From looking at the code myself quickly, it looks like this is only returned if the config is invalid?
So that's the one case we don't retry?
-3
means that configuration is invalid and Fluent Bit will exit with an error code if that happens.
Yes, that's the only case we don't retry -- we simply exit the application if that happens. For all other cases, if fetching tags will fail for any reason other than invalid configuration, we won't retry fetching tags (and all flushed logs won't have the tags injected).
if a user enables tagging or fixes IMDS, Fluent Bit will start working without restart
EC2 option change for instance metadata server and tag values are only refreshed with the EC2 restart, so user would have to restart the instance anyway to have an effect (it doesn't apply for Nitro instances though). I don't have as much knowledge about the IMDS, so it might be one of the cases when it can be fixed without the restart.

Given data.
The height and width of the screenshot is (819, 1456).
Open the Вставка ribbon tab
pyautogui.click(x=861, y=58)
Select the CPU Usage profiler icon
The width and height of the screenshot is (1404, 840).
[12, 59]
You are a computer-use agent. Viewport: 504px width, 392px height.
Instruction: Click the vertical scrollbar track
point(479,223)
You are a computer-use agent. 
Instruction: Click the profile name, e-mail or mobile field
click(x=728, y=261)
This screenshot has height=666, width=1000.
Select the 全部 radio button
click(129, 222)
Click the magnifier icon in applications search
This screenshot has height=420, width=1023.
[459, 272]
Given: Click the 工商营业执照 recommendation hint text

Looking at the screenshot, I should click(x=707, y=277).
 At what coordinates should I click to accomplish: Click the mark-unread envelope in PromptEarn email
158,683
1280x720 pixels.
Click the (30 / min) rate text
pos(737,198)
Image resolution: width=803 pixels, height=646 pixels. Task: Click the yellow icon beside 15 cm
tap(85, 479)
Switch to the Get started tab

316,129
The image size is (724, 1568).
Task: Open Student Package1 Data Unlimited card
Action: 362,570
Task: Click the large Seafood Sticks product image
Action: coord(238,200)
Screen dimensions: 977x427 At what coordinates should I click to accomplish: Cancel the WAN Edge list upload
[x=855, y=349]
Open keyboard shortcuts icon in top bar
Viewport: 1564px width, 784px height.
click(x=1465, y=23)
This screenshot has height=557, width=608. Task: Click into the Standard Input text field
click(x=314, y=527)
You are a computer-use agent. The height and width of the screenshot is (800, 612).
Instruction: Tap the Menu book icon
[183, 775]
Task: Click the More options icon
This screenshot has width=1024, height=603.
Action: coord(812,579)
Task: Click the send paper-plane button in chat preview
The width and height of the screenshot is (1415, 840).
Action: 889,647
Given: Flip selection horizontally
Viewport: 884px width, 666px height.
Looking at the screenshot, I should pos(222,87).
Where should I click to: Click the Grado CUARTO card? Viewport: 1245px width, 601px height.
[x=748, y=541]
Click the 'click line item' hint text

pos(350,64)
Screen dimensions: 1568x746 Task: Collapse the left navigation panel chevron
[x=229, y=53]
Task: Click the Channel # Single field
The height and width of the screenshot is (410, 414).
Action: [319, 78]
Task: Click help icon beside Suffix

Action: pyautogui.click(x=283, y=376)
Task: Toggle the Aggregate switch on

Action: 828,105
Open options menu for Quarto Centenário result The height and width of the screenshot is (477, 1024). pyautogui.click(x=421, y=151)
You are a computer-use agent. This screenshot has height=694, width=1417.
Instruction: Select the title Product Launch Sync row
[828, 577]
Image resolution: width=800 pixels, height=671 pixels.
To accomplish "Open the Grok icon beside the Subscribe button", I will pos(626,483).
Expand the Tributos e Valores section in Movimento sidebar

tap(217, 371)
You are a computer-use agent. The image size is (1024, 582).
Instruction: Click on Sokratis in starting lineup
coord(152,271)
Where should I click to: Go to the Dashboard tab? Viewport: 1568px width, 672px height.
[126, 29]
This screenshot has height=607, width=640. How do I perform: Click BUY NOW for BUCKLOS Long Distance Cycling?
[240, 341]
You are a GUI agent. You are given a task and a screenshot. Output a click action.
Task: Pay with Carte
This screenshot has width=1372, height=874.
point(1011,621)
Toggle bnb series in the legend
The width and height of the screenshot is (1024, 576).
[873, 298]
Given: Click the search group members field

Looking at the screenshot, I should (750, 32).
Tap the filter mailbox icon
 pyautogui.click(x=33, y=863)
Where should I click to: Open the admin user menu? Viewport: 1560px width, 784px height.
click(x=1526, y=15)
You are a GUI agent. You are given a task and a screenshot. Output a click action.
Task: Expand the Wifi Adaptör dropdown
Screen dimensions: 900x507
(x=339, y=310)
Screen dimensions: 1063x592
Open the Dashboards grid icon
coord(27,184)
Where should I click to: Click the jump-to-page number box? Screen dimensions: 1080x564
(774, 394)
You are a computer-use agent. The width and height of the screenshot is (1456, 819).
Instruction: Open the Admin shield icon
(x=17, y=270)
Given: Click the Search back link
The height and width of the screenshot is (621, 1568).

Problem description.
Answer these questions using the Fluent Bit tag-fetching discussion:
(a) What does a return value of -3 indicate?
(b) What does Fluent Bit do when that condition occurs?
(c) When are the EC2 instance metadata server option and tag values refreshed, and which instances are excepted?

Complete output.
(a) The configuration is invalid.
(b) It exits with an error code.
(c) They are refreshed only when the EC2 instance is restarted; this does not apply to Nitro instances.